For Goldman employees, the practical lesson is less about headline job loss than about where the first redesigns will hit. The report said the negative effects are landing disproportionately on younger, less-experienced workers, which points straight at the analyst and associate pipeline. AI can take over first-pass research, document review and summarization, the kind of repetitive work that has long served as training ground on Wall Street. That does not mean junior jobs vanish overnight, but it does mean the old apprenticeship model is likely to compress faster than many people expect.
That shift has real consequences for career development inside Goldman. If machines handle the first mile of the work, junior bankers may spend more time on judgment, client interaction and issue spotting, the skills that still separate a competent analyst from someone ready for a promotion track. The pressure on managers is just as obvious: headcount planning can no longer assume that every rung of the pyramid needs the same volume of rote assignments to justify itself. Firms that keep staffing models frozen while the work changes will end up with too many people doing lower-value tasks, or too few people learning the work that still requires human judgment.

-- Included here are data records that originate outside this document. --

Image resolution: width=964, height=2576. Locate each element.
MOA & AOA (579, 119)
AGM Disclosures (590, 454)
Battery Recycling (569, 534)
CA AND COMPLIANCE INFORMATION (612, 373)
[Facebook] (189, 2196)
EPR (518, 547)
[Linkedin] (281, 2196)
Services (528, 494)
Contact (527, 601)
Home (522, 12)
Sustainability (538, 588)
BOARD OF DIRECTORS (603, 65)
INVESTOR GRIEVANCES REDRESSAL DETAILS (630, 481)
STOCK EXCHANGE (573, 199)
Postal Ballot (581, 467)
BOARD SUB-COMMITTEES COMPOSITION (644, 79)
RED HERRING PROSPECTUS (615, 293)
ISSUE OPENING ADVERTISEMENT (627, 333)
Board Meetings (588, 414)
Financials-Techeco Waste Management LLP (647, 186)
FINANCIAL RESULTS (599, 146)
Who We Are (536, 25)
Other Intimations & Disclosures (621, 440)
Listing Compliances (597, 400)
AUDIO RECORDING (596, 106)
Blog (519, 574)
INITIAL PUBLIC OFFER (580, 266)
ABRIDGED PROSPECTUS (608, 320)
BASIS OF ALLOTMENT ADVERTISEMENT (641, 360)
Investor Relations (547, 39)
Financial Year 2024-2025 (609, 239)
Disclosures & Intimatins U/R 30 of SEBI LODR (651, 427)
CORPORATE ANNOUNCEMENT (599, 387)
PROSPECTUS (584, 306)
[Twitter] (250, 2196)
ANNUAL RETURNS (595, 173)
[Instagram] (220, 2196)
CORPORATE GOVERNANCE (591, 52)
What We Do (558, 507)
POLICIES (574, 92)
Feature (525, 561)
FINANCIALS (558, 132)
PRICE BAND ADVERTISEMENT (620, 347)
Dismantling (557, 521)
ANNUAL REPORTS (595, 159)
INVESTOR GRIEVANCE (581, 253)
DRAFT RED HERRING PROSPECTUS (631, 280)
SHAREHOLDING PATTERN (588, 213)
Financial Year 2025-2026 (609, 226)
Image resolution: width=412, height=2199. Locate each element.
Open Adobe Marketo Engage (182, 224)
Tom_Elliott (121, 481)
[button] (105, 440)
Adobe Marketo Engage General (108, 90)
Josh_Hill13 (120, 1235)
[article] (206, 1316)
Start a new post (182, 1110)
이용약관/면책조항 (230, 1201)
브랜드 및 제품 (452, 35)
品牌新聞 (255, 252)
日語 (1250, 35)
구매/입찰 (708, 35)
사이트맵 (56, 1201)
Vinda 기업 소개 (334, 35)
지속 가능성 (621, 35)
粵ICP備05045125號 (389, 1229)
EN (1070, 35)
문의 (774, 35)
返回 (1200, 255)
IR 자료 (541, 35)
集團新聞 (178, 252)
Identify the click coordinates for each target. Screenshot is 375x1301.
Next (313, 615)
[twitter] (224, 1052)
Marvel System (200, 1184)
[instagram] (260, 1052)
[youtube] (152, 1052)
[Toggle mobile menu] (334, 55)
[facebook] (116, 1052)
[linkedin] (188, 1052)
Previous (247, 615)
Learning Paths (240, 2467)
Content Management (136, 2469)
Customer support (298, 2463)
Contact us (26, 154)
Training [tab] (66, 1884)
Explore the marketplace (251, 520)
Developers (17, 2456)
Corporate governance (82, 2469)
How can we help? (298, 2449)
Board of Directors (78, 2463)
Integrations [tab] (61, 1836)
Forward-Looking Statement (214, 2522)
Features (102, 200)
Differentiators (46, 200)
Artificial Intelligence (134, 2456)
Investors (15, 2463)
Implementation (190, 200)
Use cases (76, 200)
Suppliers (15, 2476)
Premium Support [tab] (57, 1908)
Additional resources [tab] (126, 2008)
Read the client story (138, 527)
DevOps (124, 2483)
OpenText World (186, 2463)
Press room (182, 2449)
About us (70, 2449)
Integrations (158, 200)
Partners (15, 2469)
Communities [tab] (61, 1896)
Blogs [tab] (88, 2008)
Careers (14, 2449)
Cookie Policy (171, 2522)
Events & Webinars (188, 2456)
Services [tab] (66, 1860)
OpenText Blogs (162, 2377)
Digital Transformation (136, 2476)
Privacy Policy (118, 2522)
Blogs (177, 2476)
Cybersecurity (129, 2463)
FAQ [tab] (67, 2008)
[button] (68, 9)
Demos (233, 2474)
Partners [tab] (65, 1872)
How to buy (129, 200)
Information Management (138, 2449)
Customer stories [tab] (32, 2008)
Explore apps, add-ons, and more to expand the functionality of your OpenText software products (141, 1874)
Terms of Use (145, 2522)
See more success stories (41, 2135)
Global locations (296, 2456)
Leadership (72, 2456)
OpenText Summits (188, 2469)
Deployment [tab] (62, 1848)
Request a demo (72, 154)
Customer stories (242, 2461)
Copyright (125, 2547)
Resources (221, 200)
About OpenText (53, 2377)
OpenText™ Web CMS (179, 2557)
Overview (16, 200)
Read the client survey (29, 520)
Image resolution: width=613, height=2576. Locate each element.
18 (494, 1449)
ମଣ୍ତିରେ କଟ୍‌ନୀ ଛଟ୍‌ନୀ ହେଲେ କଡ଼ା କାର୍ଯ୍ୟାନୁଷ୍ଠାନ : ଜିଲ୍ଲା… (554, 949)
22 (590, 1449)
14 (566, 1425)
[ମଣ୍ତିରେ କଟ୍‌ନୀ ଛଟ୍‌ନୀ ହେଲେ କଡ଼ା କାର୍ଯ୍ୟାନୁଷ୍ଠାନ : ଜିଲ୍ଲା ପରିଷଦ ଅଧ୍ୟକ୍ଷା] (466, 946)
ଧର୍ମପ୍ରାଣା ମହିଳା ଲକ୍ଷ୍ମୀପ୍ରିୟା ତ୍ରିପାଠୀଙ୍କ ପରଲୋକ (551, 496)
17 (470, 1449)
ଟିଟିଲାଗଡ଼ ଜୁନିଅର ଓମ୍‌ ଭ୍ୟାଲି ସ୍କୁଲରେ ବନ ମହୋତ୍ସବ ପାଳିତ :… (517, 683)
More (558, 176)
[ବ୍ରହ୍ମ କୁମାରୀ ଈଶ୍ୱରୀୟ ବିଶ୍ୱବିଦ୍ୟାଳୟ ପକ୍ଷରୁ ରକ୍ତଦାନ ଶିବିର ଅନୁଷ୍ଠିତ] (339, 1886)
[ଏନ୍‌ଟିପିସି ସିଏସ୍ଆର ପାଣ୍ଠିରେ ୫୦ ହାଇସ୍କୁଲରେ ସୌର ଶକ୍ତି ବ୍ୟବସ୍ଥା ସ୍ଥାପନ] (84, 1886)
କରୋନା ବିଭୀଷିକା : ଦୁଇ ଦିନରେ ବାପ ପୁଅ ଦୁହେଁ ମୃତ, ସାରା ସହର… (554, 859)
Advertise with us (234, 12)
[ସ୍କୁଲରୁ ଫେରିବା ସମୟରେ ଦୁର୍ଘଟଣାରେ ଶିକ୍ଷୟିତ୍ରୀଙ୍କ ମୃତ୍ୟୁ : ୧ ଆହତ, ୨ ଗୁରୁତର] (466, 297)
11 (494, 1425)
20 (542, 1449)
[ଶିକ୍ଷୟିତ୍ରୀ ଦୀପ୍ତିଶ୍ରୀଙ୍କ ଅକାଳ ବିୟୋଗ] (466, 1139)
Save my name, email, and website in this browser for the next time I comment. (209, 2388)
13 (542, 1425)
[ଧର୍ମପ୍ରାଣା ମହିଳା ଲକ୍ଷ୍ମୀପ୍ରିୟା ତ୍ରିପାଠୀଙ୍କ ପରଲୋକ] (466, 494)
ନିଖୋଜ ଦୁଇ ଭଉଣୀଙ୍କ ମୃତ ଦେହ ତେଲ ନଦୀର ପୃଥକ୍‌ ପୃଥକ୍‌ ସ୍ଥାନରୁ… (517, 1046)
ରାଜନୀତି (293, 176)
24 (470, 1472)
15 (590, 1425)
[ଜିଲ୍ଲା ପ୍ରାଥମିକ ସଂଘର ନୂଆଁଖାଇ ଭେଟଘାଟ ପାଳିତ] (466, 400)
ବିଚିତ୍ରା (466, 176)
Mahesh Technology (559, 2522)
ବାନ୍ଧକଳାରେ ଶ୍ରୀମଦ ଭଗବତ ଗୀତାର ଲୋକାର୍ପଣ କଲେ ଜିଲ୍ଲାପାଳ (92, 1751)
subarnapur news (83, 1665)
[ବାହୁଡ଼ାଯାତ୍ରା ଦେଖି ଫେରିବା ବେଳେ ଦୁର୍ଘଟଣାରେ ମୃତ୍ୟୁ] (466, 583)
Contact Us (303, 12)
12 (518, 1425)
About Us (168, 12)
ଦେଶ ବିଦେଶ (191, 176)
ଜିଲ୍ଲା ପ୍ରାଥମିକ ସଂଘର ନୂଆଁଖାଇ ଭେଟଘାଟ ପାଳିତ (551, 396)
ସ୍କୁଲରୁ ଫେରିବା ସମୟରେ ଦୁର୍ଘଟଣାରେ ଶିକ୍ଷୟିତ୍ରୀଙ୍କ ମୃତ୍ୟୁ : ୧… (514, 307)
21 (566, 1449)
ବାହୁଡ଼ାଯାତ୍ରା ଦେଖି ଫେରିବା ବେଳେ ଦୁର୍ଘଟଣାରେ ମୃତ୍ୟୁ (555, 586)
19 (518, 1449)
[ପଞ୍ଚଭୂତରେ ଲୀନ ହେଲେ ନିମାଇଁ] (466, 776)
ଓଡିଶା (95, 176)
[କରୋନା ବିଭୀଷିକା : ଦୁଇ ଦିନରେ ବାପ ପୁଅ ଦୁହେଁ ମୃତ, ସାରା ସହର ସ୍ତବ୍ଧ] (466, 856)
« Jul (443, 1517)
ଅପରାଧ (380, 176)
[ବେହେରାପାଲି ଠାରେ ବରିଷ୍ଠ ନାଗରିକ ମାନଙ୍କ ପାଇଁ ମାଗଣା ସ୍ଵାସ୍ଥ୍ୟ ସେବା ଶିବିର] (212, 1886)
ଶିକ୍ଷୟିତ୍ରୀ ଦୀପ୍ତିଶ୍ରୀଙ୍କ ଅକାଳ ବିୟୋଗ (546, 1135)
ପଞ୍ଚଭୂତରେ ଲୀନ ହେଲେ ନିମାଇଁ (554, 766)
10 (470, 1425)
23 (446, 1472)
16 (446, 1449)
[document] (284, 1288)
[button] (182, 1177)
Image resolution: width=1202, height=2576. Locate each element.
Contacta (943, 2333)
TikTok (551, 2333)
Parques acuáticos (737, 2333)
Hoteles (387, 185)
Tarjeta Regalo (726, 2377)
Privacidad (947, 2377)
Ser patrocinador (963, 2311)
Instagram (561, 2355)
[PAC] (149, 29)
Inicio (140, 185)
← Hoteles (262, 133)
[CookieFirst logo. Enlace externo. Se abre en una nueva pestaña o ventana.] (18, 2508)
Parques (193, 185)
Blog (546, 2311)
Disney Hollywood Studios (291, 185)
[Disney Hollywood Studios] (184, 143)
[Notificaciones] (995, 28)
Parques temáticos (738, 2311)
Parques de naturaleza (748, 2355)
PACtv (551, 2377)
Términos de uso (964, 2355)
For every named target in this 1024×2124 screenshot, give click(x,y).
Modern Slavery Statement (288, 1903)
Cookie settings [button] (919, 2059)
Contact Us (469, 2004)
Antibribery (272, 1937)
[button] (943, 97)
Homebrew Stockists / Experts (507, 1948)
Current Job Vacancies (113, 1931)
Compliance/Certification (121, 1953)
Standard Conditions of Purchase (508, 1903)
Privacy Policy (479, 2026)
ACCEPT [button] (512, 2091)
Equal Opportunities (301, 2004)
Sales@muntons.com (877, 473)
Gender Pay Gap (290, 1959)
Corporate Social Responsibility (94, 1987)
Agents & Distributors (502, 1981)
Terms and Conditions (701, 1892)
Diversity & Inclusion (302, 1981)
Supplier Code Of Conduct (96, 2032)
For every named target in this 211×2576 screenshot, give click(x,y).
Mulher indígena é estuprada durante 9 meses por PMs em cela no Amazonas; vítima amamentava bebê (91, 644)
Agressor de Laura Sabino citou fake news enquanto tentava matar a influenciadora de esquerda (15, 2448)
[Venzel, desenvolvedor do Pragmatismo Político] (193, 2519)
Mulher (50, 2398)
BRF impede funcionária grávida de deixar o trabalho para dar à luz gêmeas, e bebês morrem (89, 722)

Goldman’s researchers tried to capture that nuance by combining AI displacement scores with an IMF-style complementarity index. In plain terms, they were asking not just which jobs are exposed, but which ones become more valuable when AI is added. That is the distinction employees should care about most. The winning career strategy is not to treat AI as either a job-killer or a productivity miracle, but to build the skills that are hardest to automate, use AI for the first draft, and reserve human effort for decisions, interpretation and client-ready advice.